[Fix] Delete frozen parameters when using `paramwise_cfg` #1441

LZHgrla · 2023-11-27T05:19:27Z

Thanks for your contribution and we appreciate it a lot. The following instructions would make your pull request more healthy and more easily get feedback. If you do not understand some items, don't worry, just make the pull request and seek help from maintainers. By the way, if you're not familiar with how to use pre-commit to fix lint issues or add unit tests, please refer to Contributing to OpenMMLab.

Motivation

It will cause errors when initializing DeepSpeed optimizer, with

Freezing some parameters of the model
Setting paramwise_cfg for optimizer to set different lr or weight_decay for different parameters

This is because that if setting paramwise_cfg, mmengine will treat each parameter (including frozen parameters) as a separate group, and that will lead to an empty list of trainable_parameters on the below code.

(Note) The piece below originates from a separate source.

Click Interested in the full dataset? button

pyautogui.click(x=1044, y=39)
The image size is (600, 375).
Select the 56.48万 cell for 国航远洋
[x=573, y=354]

https://github.com/microsoft/DeepSpeed/blob/2afa1c7f2f961ef18042a88467ff5d3373c22c07/deepspeed/runtime/zero/stage_1_and_2.py#L308-L313

Modification

mmengine/_strategy/deepspeed.py

BC-breaking (Optional)

Does the modification introduce changes that break the backward-compatibility of the downstream repos?
If so, please describe how it breaks the compatibility and how the downstream projects should modify their code to keep compatibility with this PR.

Use cases (Optional)

If this PR introduces a new feature, it is better to list some use cases here, and update the documentation.

Checklist

Pre-commit or other linting tools are used to fix the potential lint issues.
The modification is covered by complete unit tests. If not, please add more unit test to ensure the correctness.
If the modification has potential influence on downstream projects, this PR should be tested with downstream projects, like MMDetection or MMPretrain.
The documentation has been modified accordingly, like docstring or example tutorials.

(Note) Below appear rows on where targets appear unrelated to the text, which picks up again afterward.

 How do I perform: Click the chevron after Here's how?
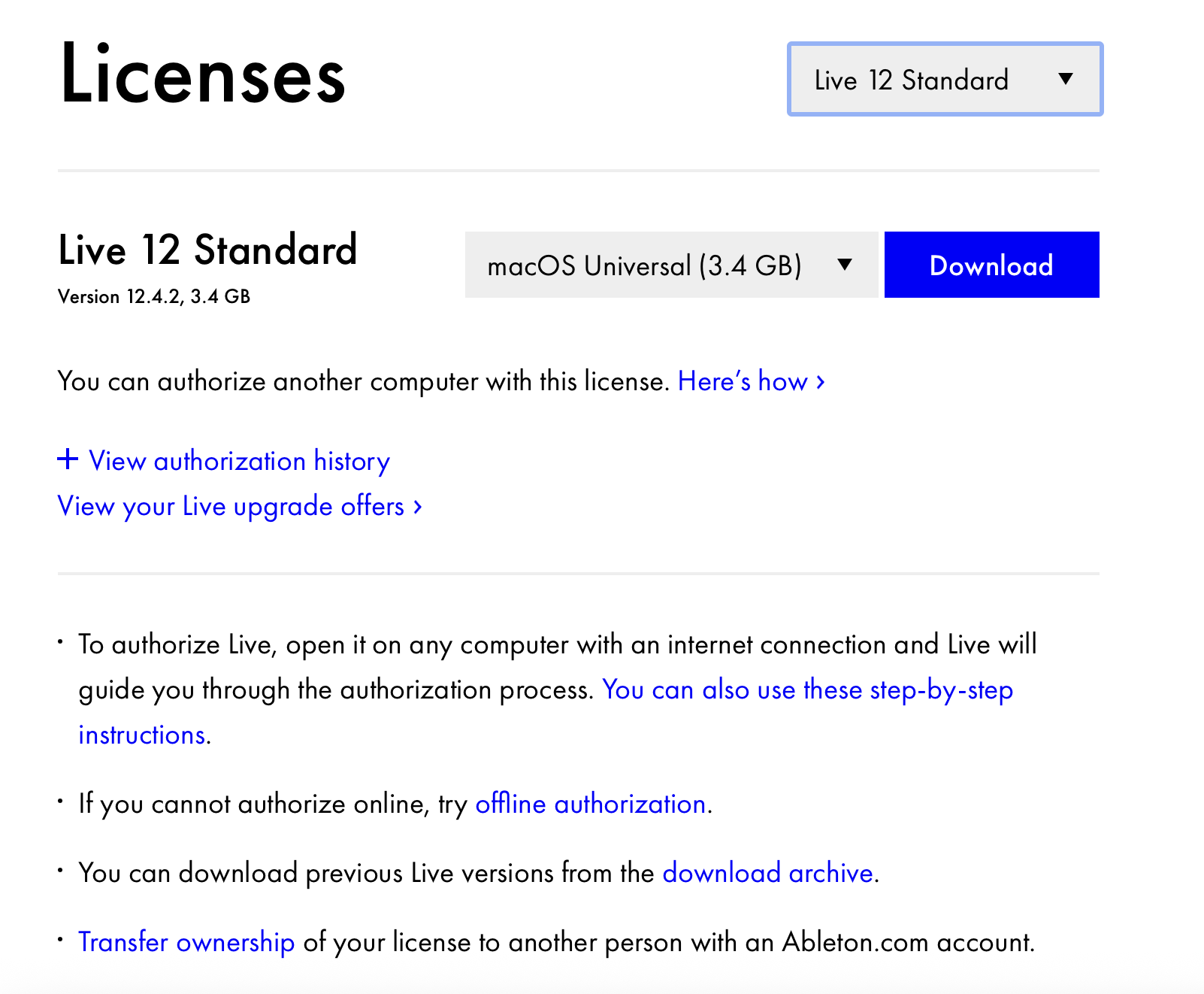tap(821, 382)
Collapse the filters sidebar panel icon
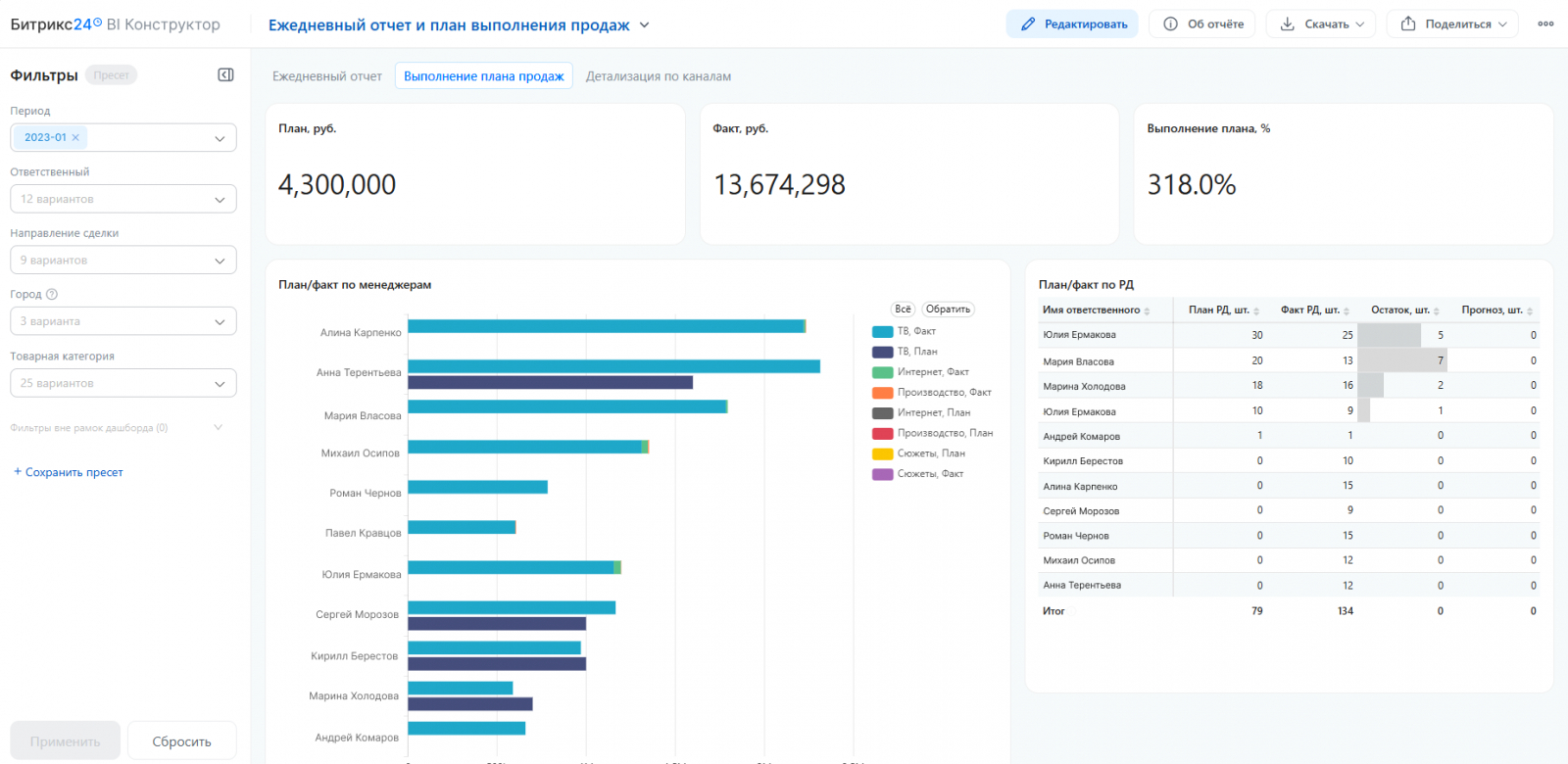This screenshot has width=1568, height=764. 225,75
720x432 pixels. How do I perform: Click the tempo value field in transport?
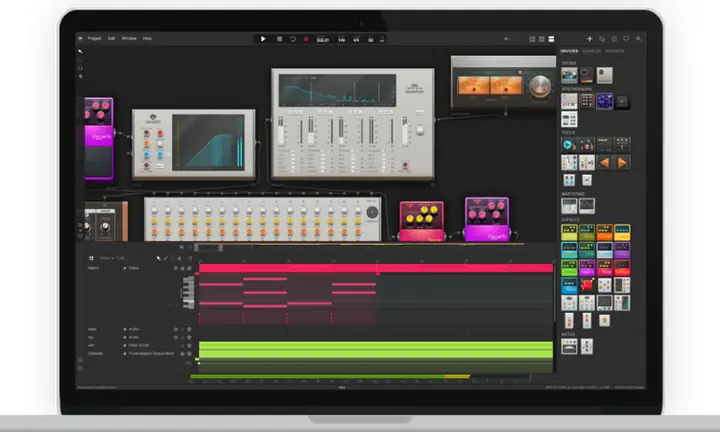tap(339, 39)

zhouzaida · 2024-02-18T06:44:37Z

How about moving this logic deleting frozen parameters to DefaultOptimWrapperConstructor.

mmengine/mmengine/optim/optimizer/default_constructor.py

Lines 206 to 267 in ba5eed8

    
           for name, param in module.named_parameters(recurse=False): 
        
               param_group = {'params': [param]} 
        
               if bypass_duplicate and self._is_in(param_group, params): 
        
                   print_log( 
        
                       f'{prefix} is duplicate. It is skipped since ' 
        
                       f'bypass_duplicate={bypass_duplicate}', 
        
                       logger='current', 
        
                       level=logging.WARNING) 
        
                   continue 
        
               if not param.requires_grad: 
        
                   params.append(param_group) 
        
                   continue 
        
               # if the parameter match one of the custom keys, ignore other rules 
        
               is_custom = False 
        
               for key in sorted_keys: 
        
                   if key in f'{prefix}.{name}': 
        
                       is_custom = True 
        
                       lr_mult = custom_keys[key].get('lr_mult', 1.) 
        
                       param_group['lr'] = self.base_lr * lr_mult 
        
                       if self.base_wd is not None: 
        
                           decay_mult = custom_keys[key].get('decay_mult', 1.) 
        
                           param_group['weight_decay'] = self.base_wd * decay_mult 
        
                       # add custom settings to param_group 
        
                       for k, v in custom_keys[key].items(): 
        
                           param_group[k] = v 
        
                       break 
        
               if not is_custom: 
        
                   # bias_lr_mult affects all bias parameters 
        
                   # except for norm.bias dcn.conv_offset.bias 
        
                   if name == 'bias' and not ( 
        
                           is_norm or is_dcn_module) and bias_lr_mult is not None: 
        
                       param_group['lr'] = self.base_lr * bias_lr_mult 
        
                   if (prefix.find('conv_offset') != -1 and is_dcn_module 
        
                           and dcn_offset_lr_mult is not None 
        
                           and isinstance(module, torch.nn.Conv2d)): 
        
                       # deal with both dcn_offset's bias & weight 
        
                       param_group['lr'] = self.base_lr * dcn_offset_lr_mult 
        
                   # apply weight decay policies 
        
                   if self.base_wd is not None: 
        
                       # norm decay 
        
                       if is_norm and norm_decay_mult is not None: 
        
                           param_group[ 
        
                               'weight_decay'] = self.base_wd * norm_decay_mult 
        
                       # bias lr and decay 
        
                       elif (name == 'bias' and not is_dcn_module 
        
                             and bias_decay_mult is not None): 
        
                           param_group[ 
        
                               'weight_decay'] = self.base_wd * bias_decay_mult 
        
                       # depth-wise conv 
        
                       elif is_dwconv and dwconv_decay_mult is not None: 
        
                           param_group[ 
        
                               'weight_decay'] = self.base_wd * dwconv_decay_mult 
        
                       # flatten parameters except dcn offset 
        
                       elif (param.ndim == 1 and not is_dcn_module 
        
                             and flat_decay_mult is not None): 
        
                           param_group[ 
        
                               'weight_decay'] = self.base_wd * flat_decay_mult 
        
               params.append(param_group)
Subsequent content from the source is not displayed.